● Brief:
Rewrite the lines from the first one through the line with "click(181, 52)", substituting "Back arrow" for "Forward arrow" and keeping everything else the same.
** BEGIN Data entries **
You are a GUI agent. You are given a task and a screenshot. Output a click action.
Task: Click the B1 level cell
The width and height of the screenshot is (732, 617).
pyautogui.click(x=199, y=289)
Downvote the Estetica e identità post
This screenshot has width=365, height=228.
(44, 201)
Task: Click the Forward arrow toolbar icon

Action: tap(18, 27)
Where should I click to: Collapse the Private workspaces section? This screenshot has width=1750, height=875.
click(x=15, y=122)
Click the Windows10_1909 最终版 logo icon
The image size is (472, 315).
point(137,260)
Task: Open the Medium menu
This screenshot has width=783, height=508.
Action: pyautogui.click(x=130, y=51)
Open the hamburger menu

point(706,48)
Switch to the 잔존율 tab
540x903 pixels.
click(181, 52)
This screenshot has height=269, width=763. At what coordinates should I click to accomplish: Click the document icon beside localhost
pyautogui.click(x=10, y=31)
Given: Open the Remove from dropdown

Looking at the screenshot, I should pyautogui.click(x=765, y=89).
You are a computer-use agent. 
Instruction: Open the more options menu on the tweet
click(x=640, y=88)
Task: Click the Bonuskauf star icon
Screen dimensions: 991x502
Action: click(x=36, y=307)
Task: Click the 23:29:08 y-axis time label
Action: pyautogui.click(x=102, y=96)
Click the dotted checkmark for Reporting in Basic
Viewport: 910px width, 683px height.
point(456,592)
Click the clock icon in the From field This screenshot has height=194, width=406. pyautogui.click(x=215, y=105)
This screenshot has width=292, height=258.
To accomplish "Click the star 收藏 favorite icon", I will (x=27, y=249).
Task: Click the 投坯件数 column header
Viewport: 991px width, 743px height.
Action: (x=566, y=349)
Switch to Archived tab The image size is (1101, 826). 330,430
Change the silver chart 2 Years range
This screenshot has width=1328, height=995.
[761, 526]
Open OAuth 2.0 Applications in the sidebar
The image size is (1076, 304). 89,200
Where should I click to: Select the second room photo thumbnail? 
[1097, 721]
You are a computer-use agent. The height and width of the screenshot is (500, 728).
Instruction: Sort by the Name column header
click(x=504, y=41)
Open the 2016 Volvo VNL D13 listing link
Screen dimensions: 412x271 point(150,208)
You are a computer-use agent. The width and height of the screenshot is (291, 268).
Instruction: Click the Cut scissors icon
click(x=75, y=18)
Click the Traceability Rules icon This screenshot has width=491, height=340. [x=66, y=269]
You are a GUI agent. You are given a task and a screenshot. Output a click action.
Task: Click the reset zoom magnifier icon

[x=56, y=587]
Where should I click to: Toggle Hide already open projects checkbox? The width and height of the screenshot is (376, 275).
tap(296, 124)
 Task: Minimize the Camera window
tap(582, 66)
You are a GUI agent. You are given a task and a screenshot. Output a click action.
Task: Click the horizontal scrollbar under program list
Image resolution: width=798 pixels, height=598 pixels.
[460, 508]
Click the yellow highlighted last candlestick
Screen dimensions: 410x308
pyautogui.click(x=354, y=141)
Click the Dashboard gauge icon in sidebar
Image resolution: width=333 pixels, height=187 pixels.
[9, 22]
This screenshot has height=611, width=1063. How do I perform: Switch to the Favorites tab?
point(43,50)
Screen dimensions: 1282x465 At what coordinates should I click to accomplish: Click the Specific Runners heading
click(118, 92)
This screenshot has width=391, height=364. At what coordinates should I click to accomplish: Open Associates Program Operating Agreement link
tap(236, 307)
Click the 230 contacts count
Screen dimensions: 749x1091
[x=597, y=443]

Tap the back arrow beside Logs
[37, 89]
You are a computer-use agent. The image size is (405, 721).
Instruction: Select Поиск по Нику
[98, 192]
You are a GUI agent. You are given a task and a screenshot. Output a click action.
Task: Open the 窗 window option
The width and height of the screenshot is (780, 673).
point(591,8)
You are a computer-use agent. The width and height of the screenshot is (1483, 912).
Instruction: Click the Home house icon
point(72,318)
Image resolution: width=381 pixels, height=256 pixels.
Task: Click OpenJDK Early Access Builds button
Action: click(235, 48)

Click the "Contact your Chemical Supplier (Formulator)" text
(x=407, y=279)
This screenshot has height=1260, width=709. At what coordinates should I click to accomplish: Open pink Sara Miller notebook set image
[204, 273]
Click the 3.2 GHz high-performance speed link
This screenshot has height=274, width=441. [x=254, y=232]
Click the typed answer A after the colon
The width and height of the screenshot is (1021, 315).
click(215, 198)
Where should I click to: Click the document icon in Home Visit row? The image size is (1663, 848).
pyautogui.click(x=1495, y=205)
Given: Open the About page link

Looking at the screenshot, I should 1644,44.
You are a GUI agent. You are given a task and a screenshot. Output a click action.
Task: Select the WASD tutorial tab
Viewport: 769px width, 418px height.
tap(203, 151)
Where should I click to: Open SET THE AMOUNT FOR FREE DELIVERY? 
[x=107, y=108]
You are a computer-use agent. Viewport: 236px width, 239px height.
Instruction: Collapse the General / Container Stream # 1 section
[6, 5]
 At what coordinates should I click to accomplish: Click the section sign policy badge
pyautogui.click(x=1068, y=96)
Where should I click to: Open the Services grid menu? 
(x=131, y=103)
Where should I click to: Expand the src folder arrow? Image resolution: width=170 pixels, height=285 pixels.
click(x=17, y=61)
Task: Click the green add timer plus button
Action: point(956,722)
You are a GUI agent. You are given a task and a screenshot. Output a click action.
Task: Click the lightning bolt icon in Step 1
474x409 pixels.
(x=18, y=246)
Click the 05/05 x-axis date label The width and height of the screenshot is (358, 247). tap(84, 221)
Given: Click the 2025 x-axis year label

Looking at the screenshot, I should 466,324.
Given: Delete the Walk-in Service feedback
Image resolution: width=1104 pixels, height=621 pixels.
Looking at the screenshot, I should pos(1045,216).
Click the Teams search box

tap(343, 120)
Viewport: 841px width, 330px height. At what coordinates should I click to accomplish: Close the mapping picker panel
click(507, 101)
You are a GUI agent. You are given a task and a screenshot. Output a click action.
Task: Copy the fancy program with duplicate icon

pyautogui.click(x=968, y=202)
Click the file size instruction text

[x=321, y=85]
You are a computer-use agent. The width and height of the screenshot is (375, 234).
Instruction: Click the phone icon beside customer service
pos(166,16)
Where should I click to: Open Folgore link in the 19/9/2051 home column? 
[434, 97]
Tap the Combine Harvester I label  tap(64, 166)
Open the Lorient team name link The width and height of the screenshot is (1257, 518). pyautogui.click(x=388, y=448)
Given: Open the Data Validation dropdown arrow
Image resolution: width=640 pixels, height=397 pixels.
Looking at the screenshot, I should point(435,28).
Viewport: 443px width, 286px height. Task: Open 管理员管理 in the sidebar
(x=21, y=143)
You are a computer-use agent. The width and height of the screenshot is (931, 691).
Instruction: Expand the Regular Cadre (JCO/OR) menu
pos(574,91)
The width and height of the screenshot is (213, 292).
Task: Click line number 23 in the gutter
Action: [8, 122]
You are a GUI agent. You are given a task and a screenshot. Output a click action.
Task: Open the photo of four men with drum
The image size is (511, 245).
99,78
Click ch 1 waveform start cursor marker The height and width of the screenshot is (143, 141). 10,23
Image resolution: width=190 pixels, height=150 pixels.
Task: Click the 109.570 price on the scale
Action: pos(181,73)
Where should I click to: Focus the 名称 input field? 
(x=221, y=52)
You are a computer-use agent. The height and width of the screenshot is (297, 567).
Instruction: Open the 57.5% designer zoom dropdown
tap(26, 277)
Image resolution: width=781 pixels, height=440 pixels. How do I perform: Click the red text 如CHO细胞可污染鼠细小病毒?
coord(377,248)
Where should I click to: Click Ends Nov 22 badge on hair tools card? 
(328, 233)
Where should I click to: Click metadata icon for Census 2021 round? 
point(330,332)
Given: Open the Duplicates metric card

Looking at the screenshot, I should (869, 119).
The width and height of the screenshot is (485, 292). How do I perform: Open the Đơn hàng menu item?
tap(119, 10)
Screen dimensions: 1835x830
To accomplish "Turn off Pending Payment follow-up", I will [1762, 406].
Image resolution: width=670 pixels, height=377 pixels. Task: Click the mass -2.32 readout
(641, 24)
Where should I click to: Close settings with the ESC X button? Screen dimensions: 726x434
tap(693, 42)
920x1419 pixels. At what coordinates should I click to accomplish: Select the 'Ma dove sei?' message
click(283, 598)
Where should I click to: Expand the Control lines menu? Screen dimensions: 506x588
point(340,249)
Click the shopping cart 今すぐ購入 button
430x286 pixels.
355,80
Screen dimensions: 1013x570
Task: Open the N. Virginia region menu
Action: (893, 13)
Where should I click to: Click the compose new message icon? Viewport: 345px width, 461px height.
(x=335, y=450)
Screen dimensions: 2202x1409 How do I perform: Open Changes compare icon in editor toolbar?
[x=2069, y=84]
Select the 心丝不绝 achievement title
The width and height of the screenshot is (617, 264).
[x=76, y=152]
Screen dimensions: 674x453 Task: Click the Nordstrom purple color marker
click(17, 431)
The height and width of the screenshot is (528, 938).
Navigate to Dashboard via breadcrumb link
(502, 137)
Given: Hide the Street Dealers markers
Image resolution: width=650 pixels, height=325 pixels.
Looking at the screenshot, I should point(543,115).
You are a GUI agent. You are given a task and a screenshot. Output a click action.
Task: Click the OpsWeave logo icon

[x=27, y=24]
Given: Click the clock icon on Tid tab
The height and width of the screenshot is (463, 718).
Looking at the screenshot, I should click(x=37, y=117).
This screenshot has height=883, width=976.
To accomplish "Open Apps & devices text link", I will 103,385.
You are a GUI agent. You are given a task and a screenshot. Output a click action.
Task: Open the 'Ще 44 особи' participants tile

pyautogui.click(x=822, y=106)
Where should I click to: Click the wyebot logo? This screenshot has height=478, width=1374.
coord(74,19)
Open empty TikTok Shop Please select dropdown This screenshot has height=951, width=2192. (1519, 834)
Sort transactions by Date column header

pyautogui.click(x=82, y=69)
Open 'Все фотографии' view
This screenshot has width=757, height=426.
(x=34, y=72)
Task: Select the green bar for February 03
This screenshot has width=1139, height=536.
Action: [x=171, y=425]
** END Data entries **
● Solved exercise:
You are a GUI agent. You are given a task and a screenshot. Output a click action.
Task: Click the B1 level cell
The width and height of the screenshot is (732, 617).
pyautogui.click(x=199, y=289)
Downvote the Estetica e identità post
This screenshot has width=365, height=228.
(44, 201)
Task: Click the Back arrow toolbar icon

Action: tap(18, 27)
Where should I click to: Collapse the Private workspaces section? This screenshot has width=1750, height=875.
click(x=15, y=122)
Click the Windows10_1909 最终版 logo icon
The image size is (472, 315).
point(137,260)
Task: Open the Medium menu
This screenshot has width=783, height=508.
Action: pyautogui.click(x=130, y=51)
Open the hamburger menu

point(706,48)
Switch to the 잔존율 tab
540x903 pixels.
click(181, 52)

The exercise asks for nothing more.